Excerpt:
The following table presents the percentages of principal charges and yields for the Quebec City Refinery for the year ended December 31, 2010. Total throughput volumes for the Northeast refining region averaged approximately 195,000 BPD for the year ended December 31, 2010.
Quebec City Refinery. Our Quebec City Refinery is located in Lévis, Canada (near Quebec City). It processes sweet, high mercaptan crude oils and lower-quality, sweet acidic crude oils into conventional gasoline, low-sulfur diesel, jet fuels, heating oil, and propane. The refinery receives crude oil by ship at its deepwater dock on the St. Lawrence River. We charter large ice-strengthened, double-hulled crude oil tankers that can navigate the St. Lawrence River year-round. The refinery transports its products to its terminals in Quebec and Ontario primarily by train, and also uses ships and trucks extensively throughout eastern Canada.
Approximately 58 percent of our current crude oil feedstock requirements are purchased through term contracts while the remaining requirements are generally purchased on the spot market. Our term supply agreements include arrangements to purchase feedstocks at market-related prices directly or indirectly from various foreign national oil companies (including feedstocks originating in the Middle East, Africa, Asia, Mexico, and South America) as well as international and domestic oil companies. The contracts generally permit the parties to amend the contracts (or terminate them), effective as of the next scheduled renewal date, by giving the other party proper notice within a prescribed period of time (e.g., 60 days, 6 months) before expiration of the current term. The majority of the crude oil purchased under our term contracts is purchased at the producer’s official stated price (i.e., the “market” price established by the seller for all purchasers) and not at a negotiated price specific to us. About 78 percent of our crude oil feedstocks under term supply agreements are imported from foreign sources and about 22 percent are domestic. If we become unable to purchase crude oil from any one of these sources, we believe that adequate alternative supplies of crude oil would be available.
The U.S. network of crude oil pipelines and terminals allows us to acquire crude oil from producing leases, domestic crude oil trading centers, and ships delivering cargoes of foreign and domestic crude oil. Our Quebec City and Aruba Refineries rely on foreign crude oil that is delivered to the refineries’ dock facilities by ship. We use the futures market to manage a portion of the price risk inherent in purchasing crude oil in advance of the delivery date and holding inventories of crude oils and refined products.
Refining Segment Sales
Our refining segment includes sales of refined products in both the wholesale rack and bulk markets. These sales include refined products that are manufactured in our refining operations as well as refined products purchased or received on exchange from third parties. Most of our refineries have access to marine transportation facilities and interconnect with common-carrier pipeline systems, allowing us to sell products in most major geographic regions of the U.S. and eastern Canada. No customer accounted for more than 10 percent of our total operating revenues in 2010.
We market branded and unbranded transportation fuels on a wholesale basis in 44 states through an extensive rack marketing network. The principal purchasers of our transportation fuels from terminal truck racks are wholesalers, distributors, retailers, and truck-delivered end users throughout the U.S..

Data extract:
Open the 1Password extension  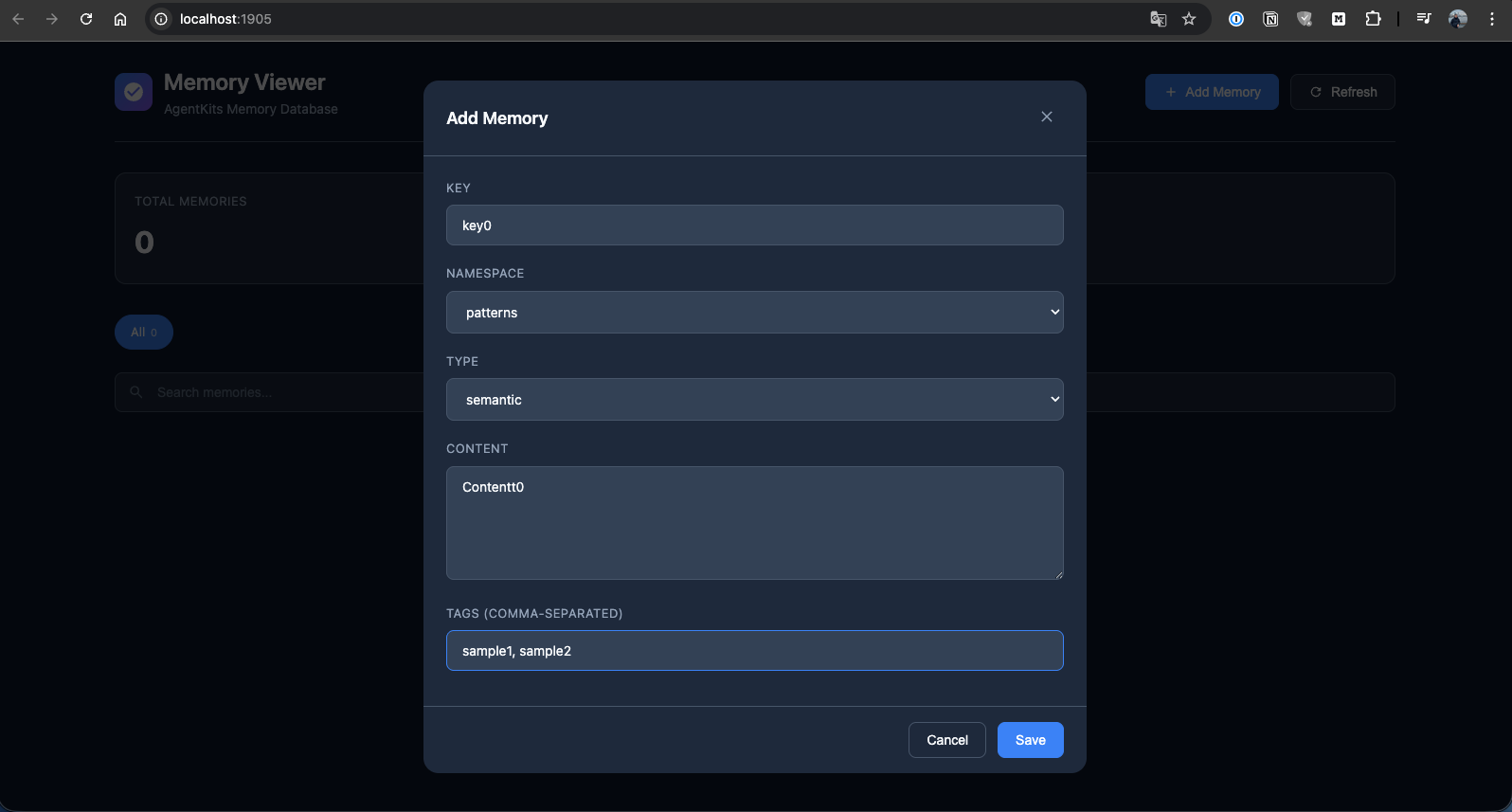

Written problem 1:
Rewrite the paragraph of the excerpt above that begins "Quebec City Refinery. Our Quebec City Refinery is located" as a brief bulleted list, keeping its main facts.
Written problem 2:
Using the excerpt above, state whether each statement agrees with it, answering yes or no and quoting the words that decide it: (a) The Quebec City Refinery receives its crude oil by truck. (b) About 22 percent of the crude oil feedstocks under term supply agreements are domestic. (c) A single customer accounted for more than 10 percent of total operating revenues in 2010.

Written solution 1:
- Location: Lévis, Canada, near Quebec City
- Crude processed: sweet, high mercaptan crude oils and lower-quality, sweet acidic crude oils
- Products: conventional gasoline, low-sulfur diesel, jet fuels, heating oil, and propane
- Crude delivery: by ship at the refinery's deepwater dock on the St. Lawrence River, using chartered large ice-strengthened, double-hulled tankers that can navigate the river year-round
- Product transport: mainly by train to terminals in Quebec and Ontario, with extensive use of ships and trucks throughout eastern Canada

Written solution 2:
(a) No: "The refinery receives crude oil by ship at its deepwater dock on the St. Lawrence River."
(b) Yes: "About 78 percent of our crude oil feedstocks under term supply agreements are imported from foreign sources and about 22 percent are domestic."
(c) No: "No customer accounted for more than 10 percent of our total operating revenues in 2010."